I didn't have any frosting or anything, so we had it with vanilla ice cream. It was delicious, and I felt pretty decent about myself.

Cake accomplished. Self-esteem saved. Experience learned from.

4 comments:

Chris said...

"Actual cakes from nothing" are generally not any more difficult than mixes. Get a Betty Crocker cookbook - there are some great, really easy cake recipes in there.

Oblio said...

Nicely done! I suggest trying a Ghiardelli brownie mix next, also relatively easy but DAMN GOOD BROWNIES! I cook a lot and find it truly theraputic and enjoyable, especially if I have a kamikazi or a bong in arm's reach. Having cooked since I was a kid, my wife appreciates it immensely that I do most of the cooking at home. For a more complex challenge, try some choco chip cookies from scratch, a great recipie is on the choco chip package.
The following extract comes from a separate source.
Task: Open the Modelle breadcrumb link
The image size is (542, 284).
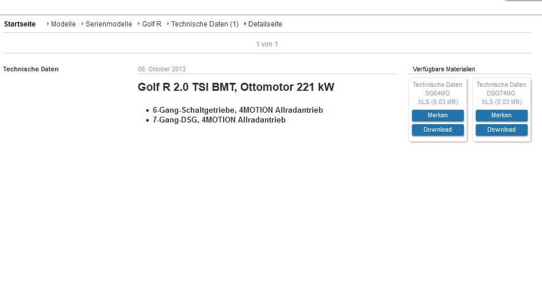Action: pos(63,24)
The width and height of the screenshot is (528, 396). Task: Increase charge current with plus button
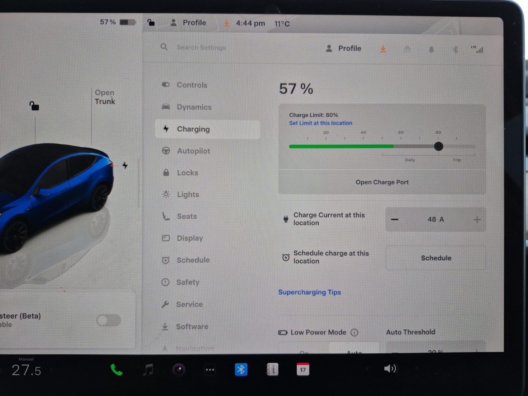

Just follow the recipie and don't get flummoxed if the first ones don't come out great, they're just cookies!!!! You go, Green!

Roger Owen Green said...

Cake!

Kelly Sedinger said...

Cakes do tend to look more complex than the basics really are, and once you master those, that's when the creativity will kick in!

And 'cooking therapy' is totally a thing. I think it's about doing something concrete, with definite steps, that leads to a very specific result. In this day and age, when the nature of our work so often is just ongoing forever and ever, I think it really IS therapeutic to be able to step back, look at a completed thing (like a cake), and say, "I made that." So you SHOULD feel good!